Excluding the impact of these items, sales volume for the second quarter of 2017 increased by 1.1 million pounds, reflecting higher sales volume in our Canadian retail and foodservice businesses, and in our U.S. foodservice business. A later Easter in 2017 (April 16, 2017) compared to 2016 (March 27, 2016) shifted a portion of the benefit associated with Lent into the second quarter of this year compared to the full benefit being realized in the first quarter of 2016, however, this was offset by lost sales opportunities associated with limited product availability and customer shortages as a result of the recall.
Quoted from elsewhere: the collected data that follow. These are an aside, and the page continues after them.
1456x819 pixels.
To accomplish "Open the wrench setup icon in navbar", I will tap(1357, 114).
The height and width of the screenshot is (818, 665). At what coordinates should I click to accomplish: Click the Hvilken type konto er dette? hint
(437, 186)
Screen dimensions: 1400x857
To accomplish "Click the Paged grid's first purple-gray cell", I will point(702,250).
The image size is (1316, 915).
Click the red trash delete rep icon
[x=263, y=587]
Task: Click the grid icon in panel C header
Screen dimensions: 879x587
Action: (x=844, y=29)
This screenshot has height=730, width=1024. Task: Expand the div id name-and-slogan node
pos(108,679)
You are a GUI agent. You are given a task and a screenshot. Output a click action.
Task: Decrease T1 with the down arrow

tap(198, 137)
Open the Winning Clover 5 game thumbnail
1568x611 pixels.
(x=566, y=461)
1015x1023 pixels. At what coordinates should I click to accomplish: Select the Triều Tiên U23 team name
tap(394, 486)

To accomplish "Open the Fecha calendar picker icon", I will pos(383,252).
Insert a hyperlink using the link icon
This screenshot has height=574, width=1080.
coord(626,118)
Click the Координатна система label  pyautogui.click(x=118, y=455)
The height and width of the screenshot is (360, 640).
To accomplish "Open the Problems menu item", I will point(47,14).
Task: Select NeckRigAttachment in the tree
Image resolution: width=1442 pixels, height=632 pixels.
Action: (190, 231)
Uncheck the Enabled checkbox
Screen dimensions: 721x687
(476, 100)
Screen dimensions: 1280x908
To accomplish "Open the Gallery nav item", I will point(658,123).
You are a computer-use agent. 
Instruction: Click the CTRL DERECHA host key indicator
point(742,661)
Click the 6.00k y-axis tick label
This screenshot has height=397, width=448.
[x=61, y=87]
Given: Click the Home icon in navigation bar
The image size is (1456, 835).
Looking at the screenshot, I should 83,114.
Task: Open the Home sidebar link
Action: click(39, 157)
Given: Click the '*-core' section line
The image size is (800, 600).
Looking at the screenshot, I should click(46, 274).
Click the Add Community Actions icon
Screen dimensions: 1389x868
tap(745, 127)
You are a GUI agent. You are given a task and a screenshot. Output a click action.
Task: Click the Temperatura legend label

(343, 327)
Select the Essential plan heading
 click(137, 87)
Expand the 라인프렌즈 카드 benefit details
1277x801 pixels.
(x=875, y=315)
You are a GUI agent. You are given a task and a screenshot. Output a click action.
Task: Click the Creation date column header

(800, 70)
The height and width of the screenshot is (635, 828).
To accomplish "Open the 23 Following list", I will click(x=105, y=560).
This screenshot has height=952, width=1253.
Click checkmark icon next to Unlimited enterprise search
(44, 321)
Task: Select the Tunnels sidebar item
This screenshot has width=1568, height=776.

Sales increased in the second quarter of 2017 by $8.0 million to $232.4 million compared to $224.4 million in the same period in 2016. Approximately 69% of the Company's operations, including sales, are denominated in USD. The slightly weaker Canadian dollar in the second quarter of 2017 compared to the second quarter of 2016 decreased the value of USD sales from the Company's CAD-denominated operations by approximately $2.9 million relative to the conversion impact last year.
In domestic currency, sales increased in the second quarter of 2017 by $12.2 million to $254.9 million compared to $242.7 million in the same period in 2016. Excluding the addition of sales from Rubicon ($17.7 million), the decrease in sales due to the product recall returns ($9.1 million), and reduced sales due to the sale of New Bedford ($10.7 million), sales increased by $14.3 million mainly due to the increased volume mentioned previously.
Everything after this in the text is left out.